Aufgaben
**A.** Gib bitte aus dem Text über das Gespräch am Rande der Demonstration den Abschnitt zwischen „Thomas Eppinger, Gastautor“ und „Meer getrieben werden.“ wortgetreu wieder, beide Stellen eingeschlossen.
**B.** Wie war die junge Dame im Text über das Gespräch am Rande der Demonstration gekleidet?

Vorliegender Text
_ _ _ _ _
Thomas Eppinger, Gastautor / 14.11.2017 / 17:00 / Foto: Rennett Stowe / 2 / Seite ausdrucken

Geht zurück ins Meer oder sucht Euch ein anderes Land

Von Thomas Eppinger.

„Was können wir tun, damit Frieden ist? Was können wir Euch anbieten?“, fragte ich. „Gar nichts. Geht zurück ins Meer. Oder sucht euch ein anderes Land“, antwortete sie. Von diesem Dialog erzählte mir die Fragestellerin, eine jüdische Bekannte. Die Antwort gab eine junge, westlich gekleidete Dame am Rande einer pro-palästinensischen Demonstration gegen eine Militäroperation Israels in Gaza. Die junge Palästinenserin hatte nichts Persönliches gegen die Wiener Jüdin. Sie wollte nur, dass die Juden aus Israel zurück ins Meer getrieben werden.

„Sie wohnen in Wien? Dagegen haben wir nichts“, meinte sie im Laufe des Gesprächs. Fast schon großzügig, in gewisser Weise, schließlich war das in dieser Stadt nicht immer so. Meine Bekannte war fassungslos über den bedingungslosen Hass, der nur mit Vernichtung oder Vertreibung zu stillen ist. Sie hatte irgendwelche maximalen politischen Forderungen erwartet, aber nicht „zurück ins Meer“. Sie fragte mich, ob ich wüsste, wie man damit umgehen könne. Aber wer weiß das schon?
_ _ _ _ _
Datenabschnitt

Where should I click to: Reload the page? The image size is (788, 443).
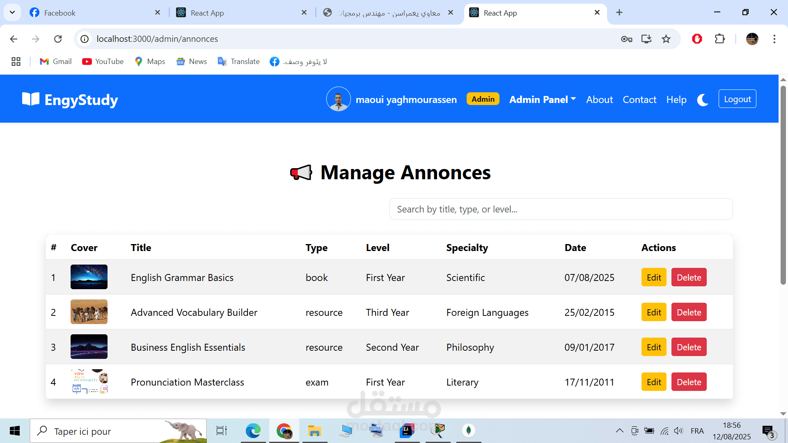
_ _ _ _ _
Erwartete Antworten
**A.**
Thomas Eppinger, Gastautor / 14.11.2017 / 17:00 / Foto: Rennett Stowe / 2 / Seite ausdrucken

Geht zurück ins Meer oder sucht Euch ein anderes Land

Von Thomas Eppinger.

„Was können wir tun, damit Frieden ist? Was können wir Euch anbieten?“, fragte ich. „Gar nichts. Geht zurück ins Meer. Oder sucht euch ein anderes Land“, antwortete sie. Von diesem Dialog erzählte mir die Fragestellerin, eine jüdische Bekannte. Die Antwort gab eine junge, westlich gekleidete Dame am Rande einer pro-palästinensischen Demonstration gegen eine Militäroperation Israels in Gaza. Die junge Palästinenserin hatte nichts Persönliches gegen die Wiener Jüdin. Sie wollte nur, dass die Juden aus Israel zurück ins Meer getrieben werden.

**B.** Sie war westlich gekleidet.